### TRY IT
Check each line below for the word "agent" and give the count alone.

### RECORDS FOR THIS EXERCISE
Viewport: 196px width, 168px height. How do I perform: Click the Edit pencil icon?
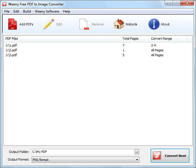[49, 24]
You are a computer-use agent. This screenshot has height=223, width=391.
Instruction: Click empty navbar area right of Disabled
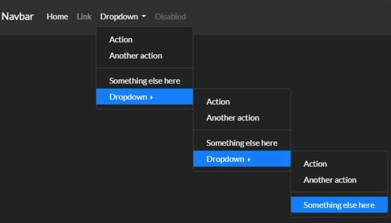(287, 17)
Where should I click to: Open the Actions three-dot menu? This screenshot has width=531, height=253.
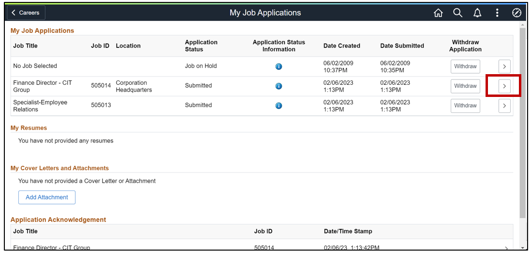click(497, 13)
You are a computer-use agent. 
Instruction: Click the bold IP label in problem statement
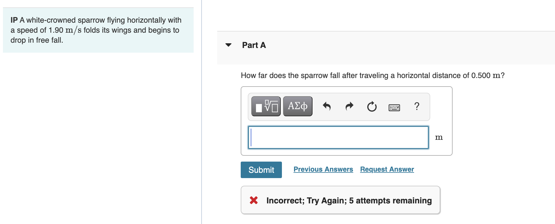pyautogui.click(x=14, y=20)
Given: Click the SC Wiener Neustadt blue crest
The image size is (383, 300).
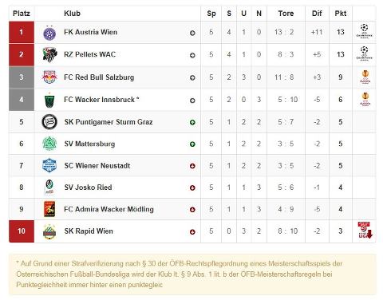Looking at the screenshot, I should (x=49, y=165).
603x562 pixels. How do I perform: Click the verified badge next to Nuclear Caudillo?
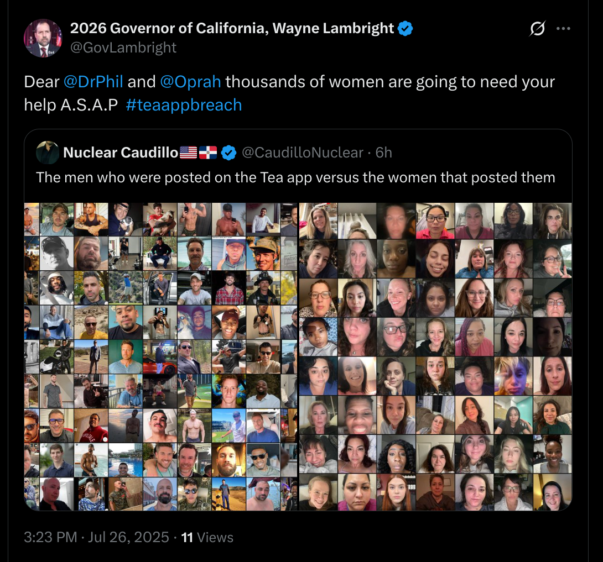click(228, 153)
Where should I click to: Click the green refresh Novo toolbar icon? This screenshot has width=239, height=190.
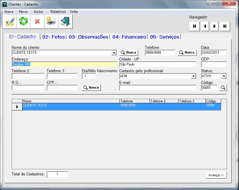(23, 22)
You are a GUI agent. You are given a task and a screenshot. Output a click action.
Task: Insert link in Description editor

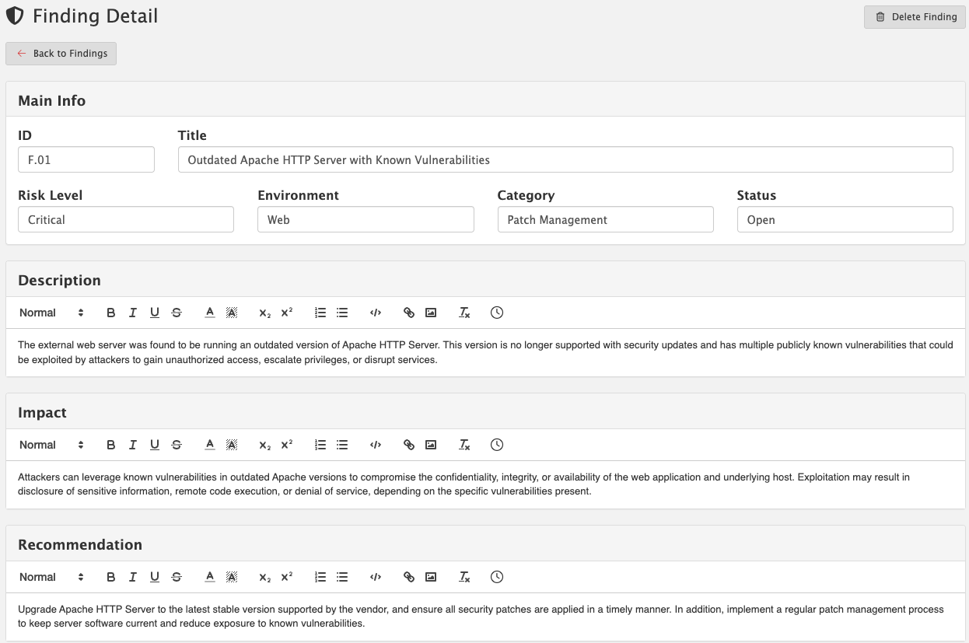408,313
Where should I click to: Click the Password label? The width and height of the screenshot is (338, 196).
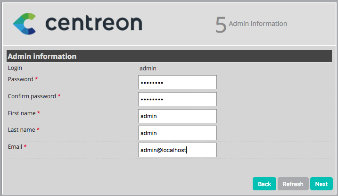(x=21, y=79)
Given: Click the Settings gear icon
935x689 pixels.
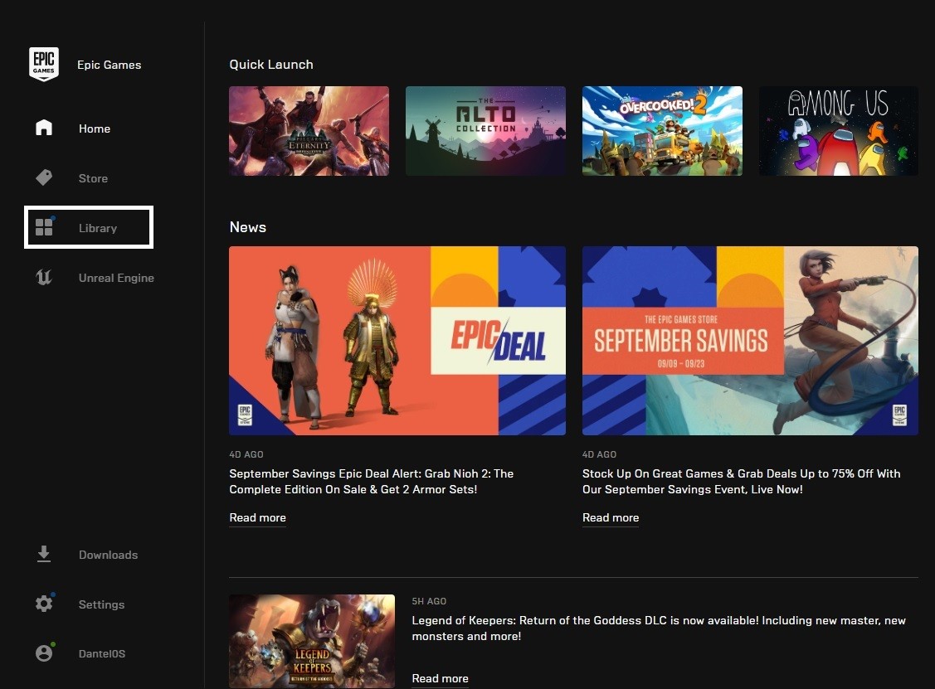Looking at the screenshot, I should [44, 604].
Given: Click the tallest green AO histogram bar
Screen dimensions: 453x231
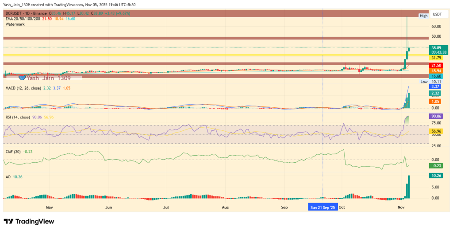Looking at the screenshot, I should click(x=409, y=187).
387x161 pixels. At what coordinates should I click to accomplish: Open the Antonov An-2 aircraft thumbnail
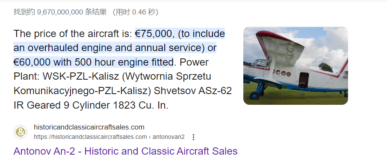(295, 66)
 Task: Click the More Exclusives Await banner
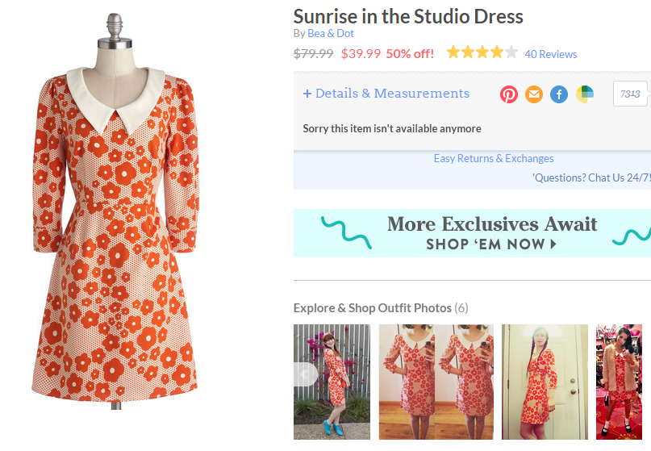tap(472, 233)
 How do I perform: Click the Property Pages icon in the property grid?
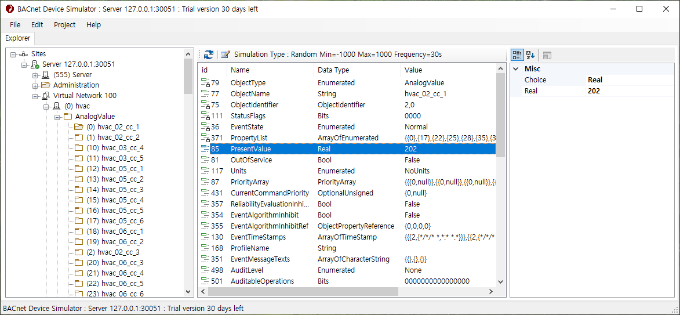point(547,55)
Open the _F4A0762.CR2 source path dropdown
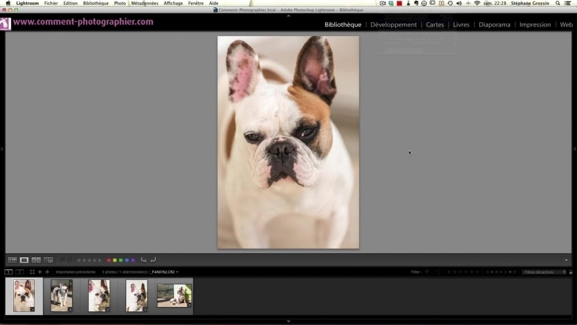The image size is (577, 325). (x=164, y=272)
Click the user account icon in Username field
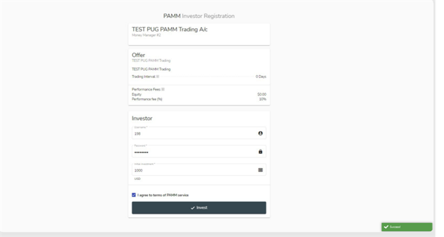 [260, 133]
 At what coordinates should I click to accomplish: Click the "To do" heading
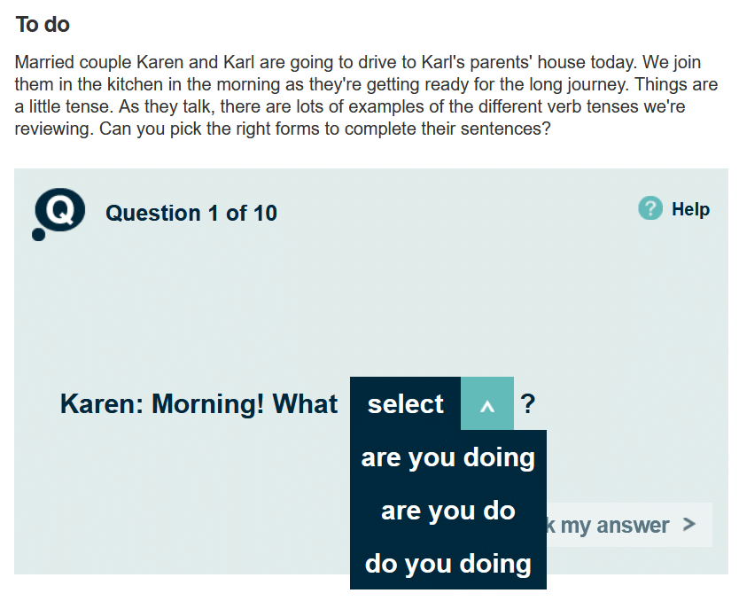coord(43,25)
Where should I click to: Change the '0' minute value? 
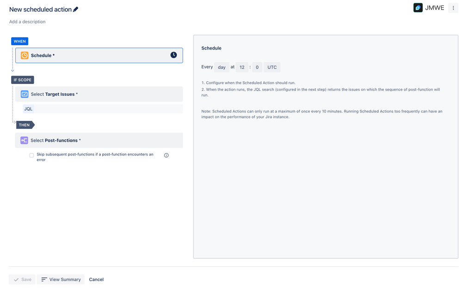(x=257, y=67)
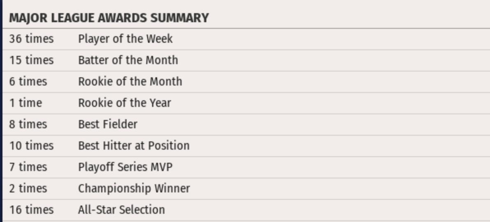Click the "8 times" count cell
Image resolution: width=490 pixels, height=222 pixels.
click(28, 124)
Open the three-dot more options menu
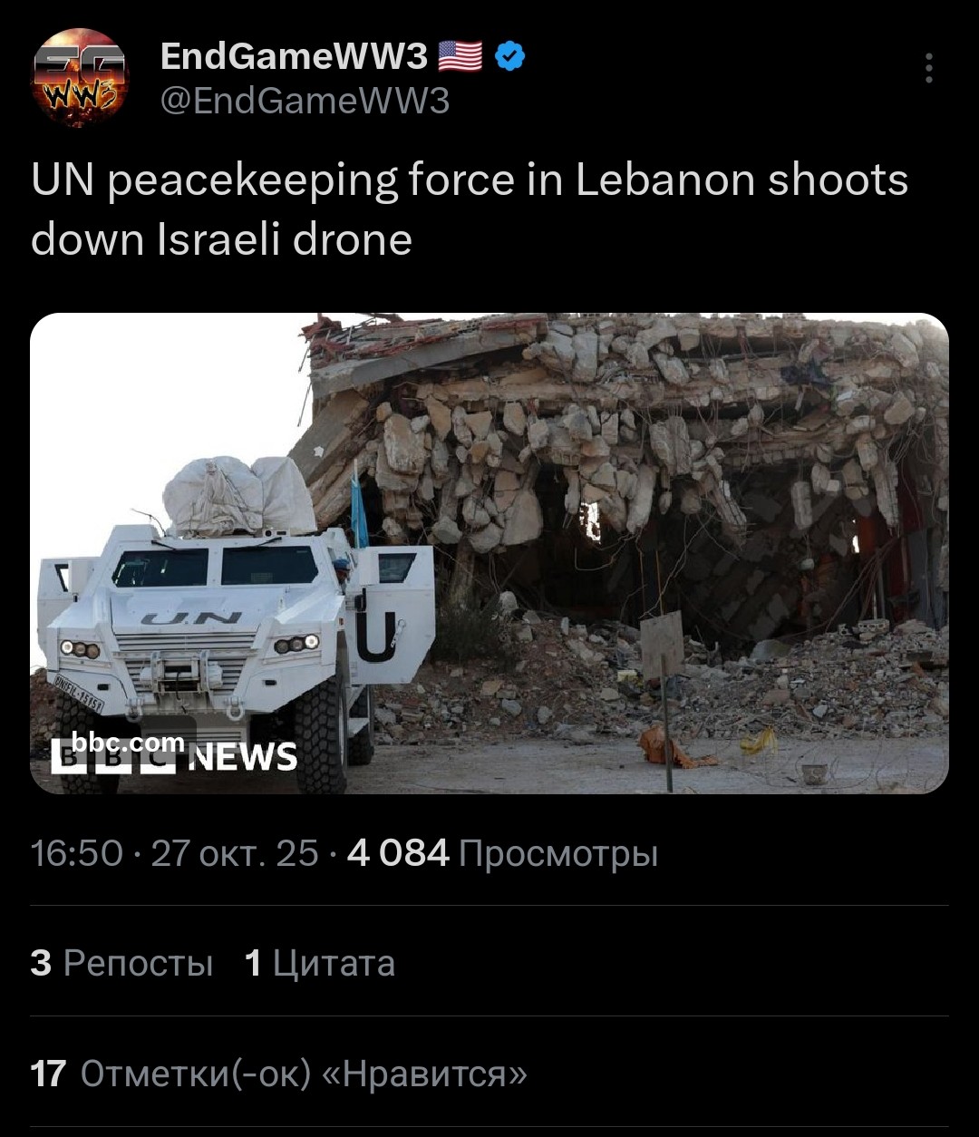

### REPLY TO THE TASK
3